Don’t Think Pink (in Reverse)

The Bic for Her reviews on Amazon show how hilariously bad "Think Pink" can be.

The Bic for Her reviews on Amazon show how hilariously bad “Think Pink” can be.

It doesn’t feel like very long ago that marketers were being admonished about their shallow perceptions of how to appeal to women. The assumption was that marketers, mostly being men, would make naïve and patronizing overtures to a female audience, epitomized by “pink think.” This is where you take the thing you made for a man and make it pink or in some other way pretty and dainty. (Not that this has stopped entirely. The “Bic for Her” phenomenon is a recent example.)

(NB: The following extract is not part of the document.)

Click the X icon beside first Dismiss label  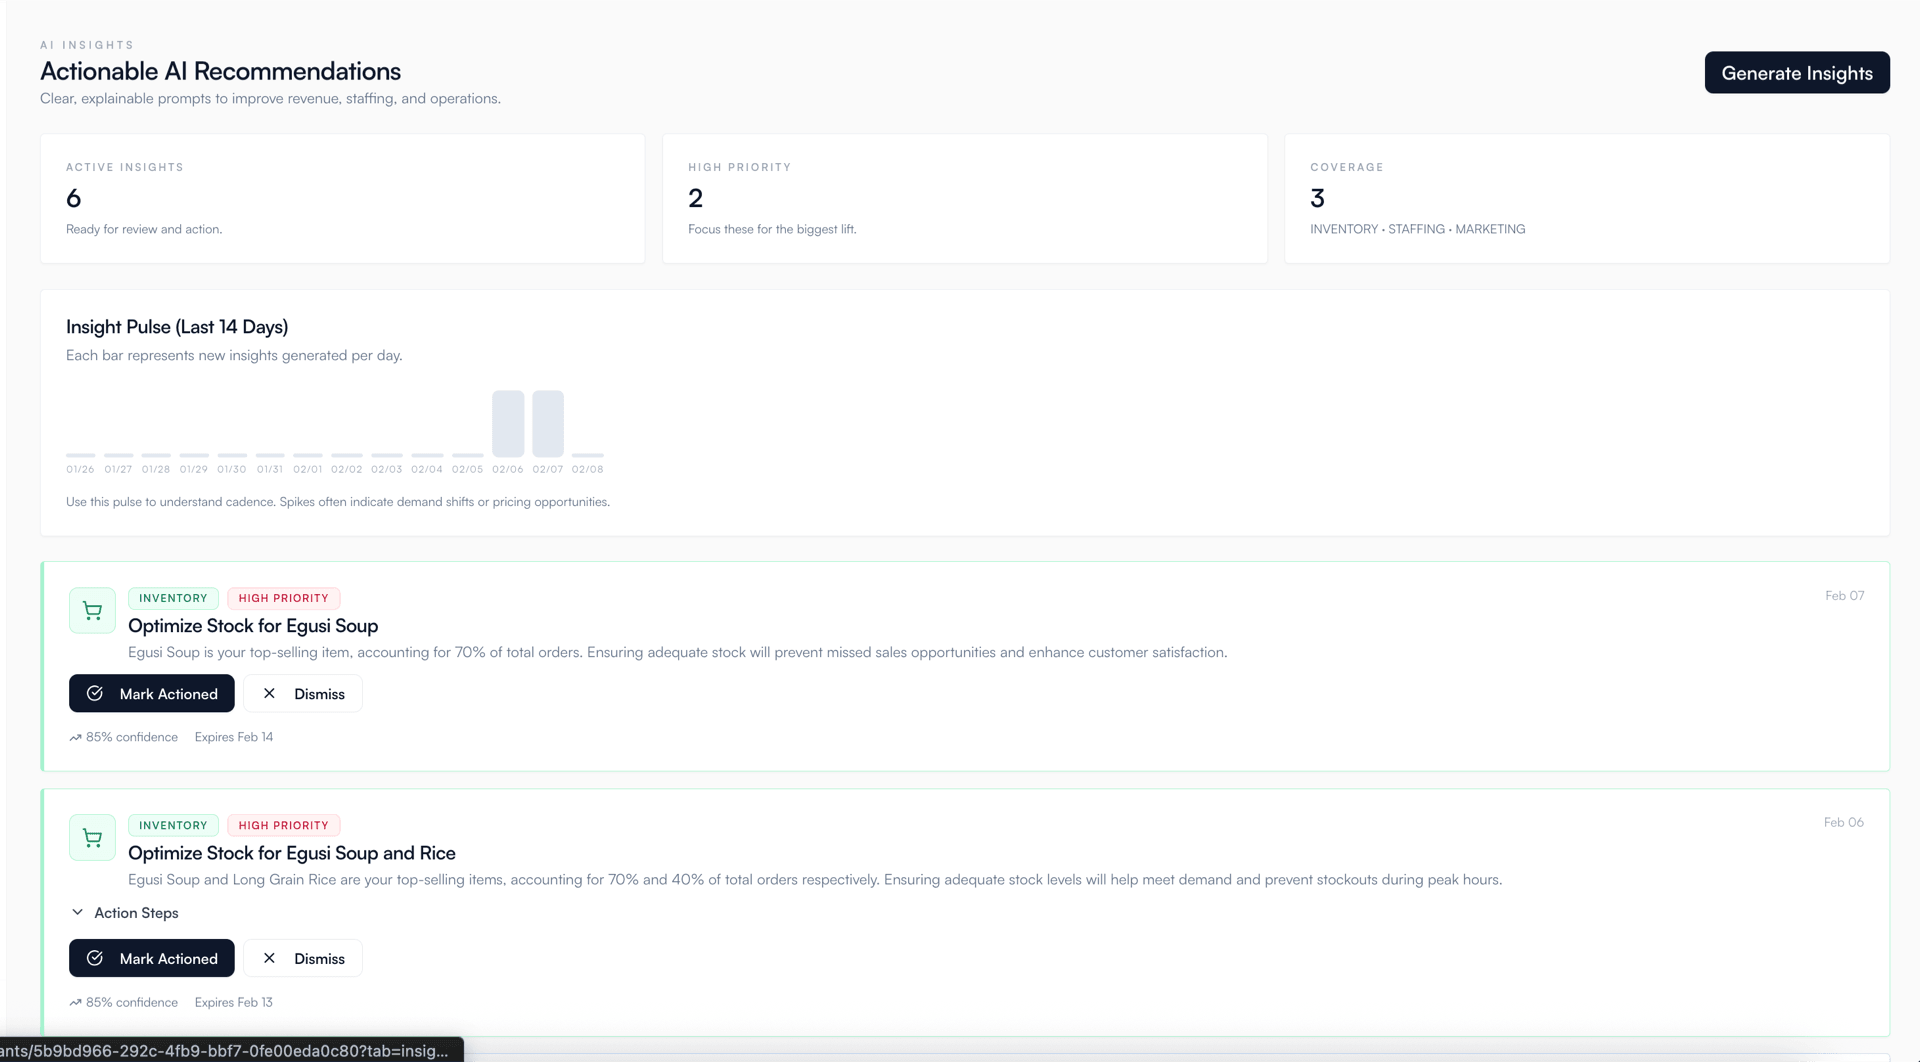coord(269,693)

But now, the situation has reversed itself. Women dominate purchases in just about every category of product that there is. Heck, women buy 65% of tires. Tires! You’d have thought we’d have held on to that category, but you’d have thought wrong.

So it’s been a while since it was a fresh idea that marketers should pay attention to and respect women’s needs and wants as consumers. Basically, if you don’t, you’re kinda dead. In fact, we may have reached the point where some people need just the opposite message.

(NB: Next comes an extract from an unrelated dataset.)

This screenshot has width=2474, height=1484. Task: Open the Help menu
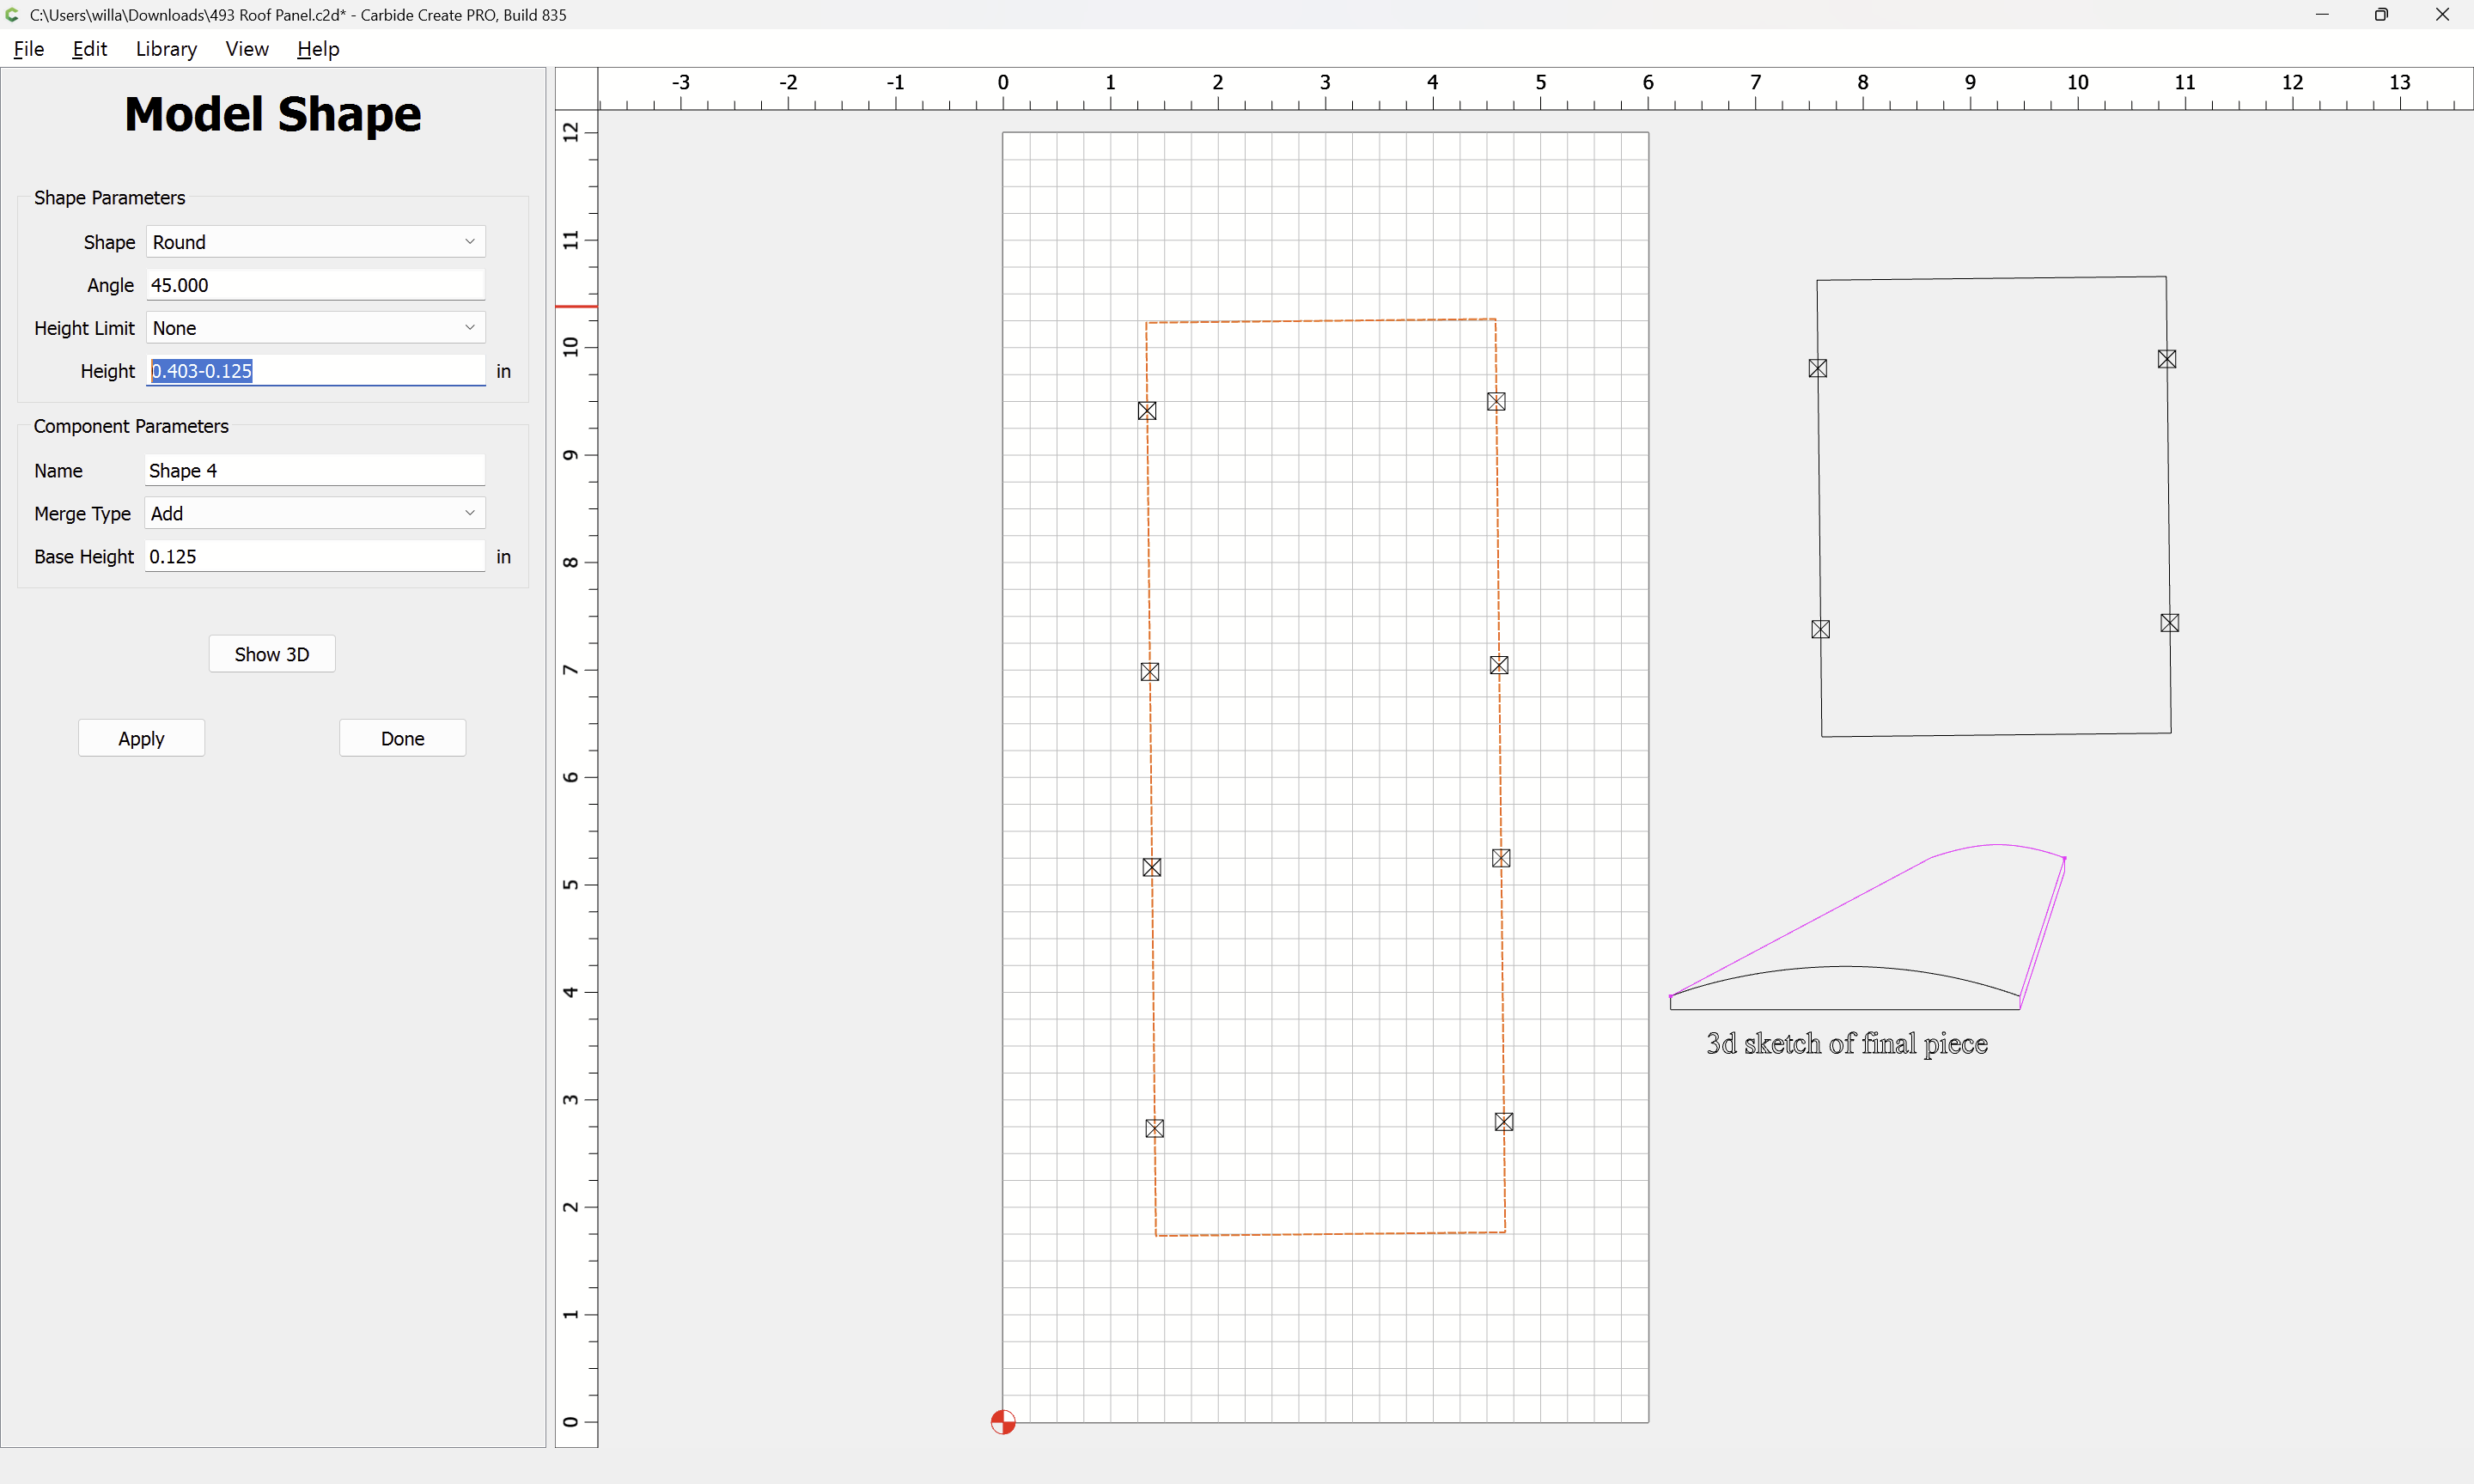tap(318, 49)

That’s what went through my mind when I read Patrick Healy’s interesting piece about the relative lack of men at Broadway shows. Healy says (though I don’t see a source) that in the last 34 years, the male portion of the Broadway audience has gone from 42 percent to 32 percent. Now, that’s a long time, but the trend is clear and robust: Broadway is drawing fewer men over lots of different shows and a long period of time.

Healy presents a lot of different potential explanations and theories, and they’re all worth considering.

Here’s another, maybe meta-theory: Reverse pink think. Broadway producers understand that women are their core audience and that they have no trouble appealing to gay men as well. Where they believe that they’re missing an opportunity is in reaching straight men in larger numbers. The reaction, therefore, is to program something that works for them, without alienating the core audience.

The result, often, is something that feels a little bit “Bic for Her.” Just because, for example, a play or a musical has a sports theme doesn’t mean it’s inherently appealing to this group. That’s condescending in the same way that “hey look, it’s pretty” is to women. In other words, it’s Reverse Pink Think.

Don’t get me wrong. It’s well-intentioned, but even “Bic for Her” might have been well-intentioned. Still, if you want the patronage of a different audience, you have to get busy understanding what they want and reaching them properly. I loved the examples Healy gave of marketing programs for Jersey Boys and Rock of Ages and their success in reaching men.

Jordan Roth once said not to waste your time trying to reach a young audience if you’re producing Music Man, just don’t do Music Man. Likewise, if you want to reach straight men and you’re selling Mamma Mia, maybe you should just stop trying to sell them Mamma Mia. (Of course, some straight guys love that show. Everything in this piece should be taken with the caveat that generalizations ignore many, many exceptions and variations.)

So if you want more straight men in your show, the answer’s the same as it is for those who have the opposite problem with women: Start with respect, move forward by understanding and finish with the hard work of making something the desired audience would actually like.

And by all means, don’t fall for either Pink Think or its twin sister, Reverse Pink Think.